2. Capitalization errors

This is one of the most frequent errors that we all make. It's so simple to do, and sometimes one can look at an uncapitalized variable or method and still not spot the problem. I myself have often been puzzled by these errors, because I recognize that the method or variable does exist, but don't spot the lack of capitalization.
While there's no silver bullet for detecting this error, you can easily train yourself to make less of them. There's a very simple trick you can learn :-
  • all methods and member variables in the Java API begin with lowercase letters
  • all methods and member variables use capitalization where a new word begins e.g - getDoubleValue()
If you use this pattern for all of your member variables and classes, and then make a conscious effort to get it right, you can gradually reduce the number of mistakes you'll make. It may take a while, but it can save some serious head scratching in the future.

(drum roll)

And the number one error that Java programmers make !!!!!

1. Null pointers!

Null pointers are one of the most common errors that Java programmers make. Compilers can't check this one for you - it will only surface at runtime, and if you don't discover it, your users certainly will.
When an attempt to access an object is made, and the reference to that object is null, a NullPointerException will be thrown. The cause of null pointers can be varied, but generally it means that either you haven't initialized an object, or you haven't checked the return value of a function.
Many functions return null to indicate an error condition - but unless you check your return values, you'll never know what's happening. Since the cause is an error condition, normal testing may not pick it up - which means that your users will end up discovering the problem for you. If the API function indicates that null may be returned, be sure to check this before using the object reference!
Another cause is where your initialization has been sloppy, or where it is conditional. For example, examine the following code, and see if you can spot the problem.
public static void main(String args[])
 // Accept up to 3 parameters
 String[] list = new String[3];

 int index = 0;

 while ( (index < args.length) && ( index < 3 ) )
  list[index++] = args[index];

 // Check all the parameters 
 for (int i = 0; i < list.length; i++)
  if (list[i].equals "-help")
   // .........
  if (list[i].equals "-cp")
   // .........
  // else .....
This code (while a contrived example), shows a common mistake. Under some circumstances, where the user enters three or more parameters, the code will run fine. If no parameters are entered, you'll get a NullPointerException at runtime. Sometimes your variables (the array of strings) will be initialized, and other times they won't. One easy solution is to check BEFORE you attempt to access a variable in an array that it is not equal to null.
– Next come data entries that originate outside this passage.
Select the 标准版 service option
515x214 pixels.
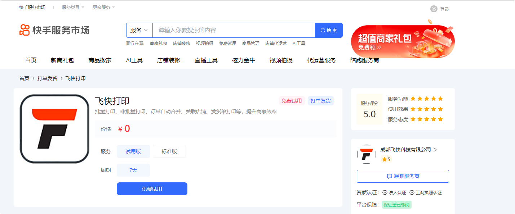[x=169, y=151]
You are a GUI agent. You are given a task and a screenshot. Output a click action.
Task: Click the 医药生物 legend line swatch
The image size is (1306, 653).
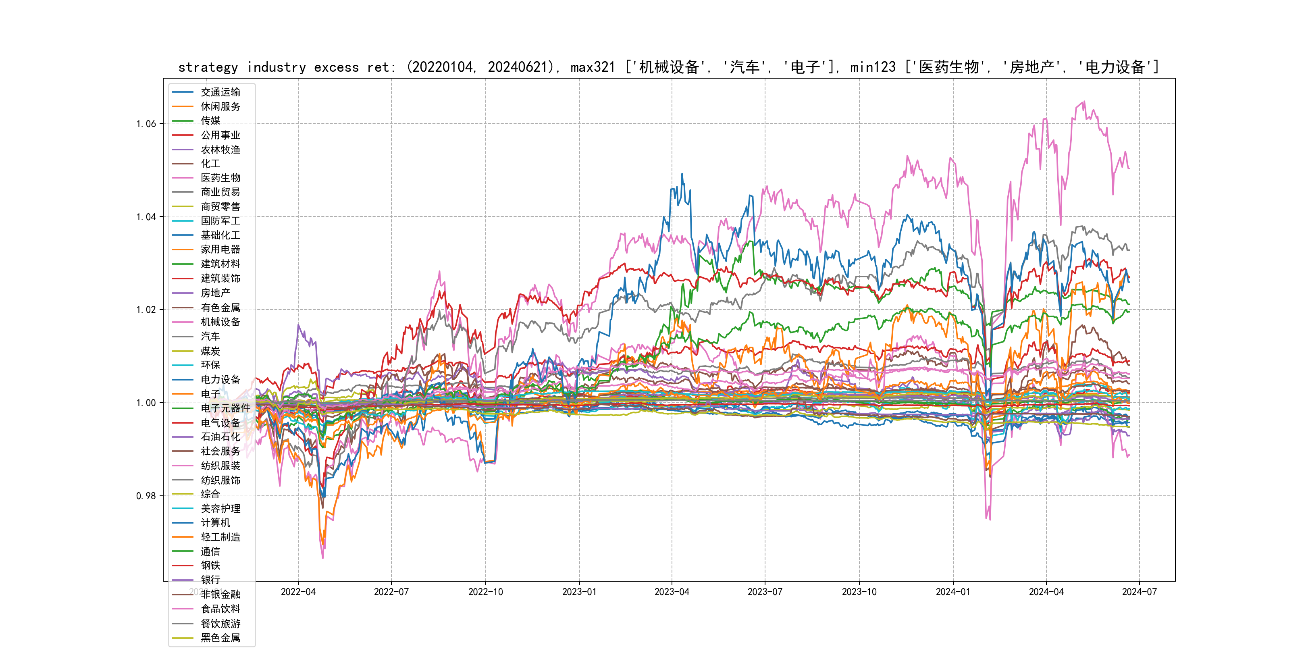(183, 178)
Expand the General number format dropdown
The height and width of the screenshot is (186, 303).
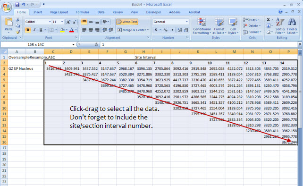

These errors represent but some of the many that we all make. Though it is impossible to completely eliminate errors from the coding process, with care and practice you can avoid repeating the same ones. Rest assured, however, that all Java programmers encounter the same sorts of problems. It's comforting to know, that while you work late into the night tracking down an error, someone, somewhere, sometime, will make the same mistake!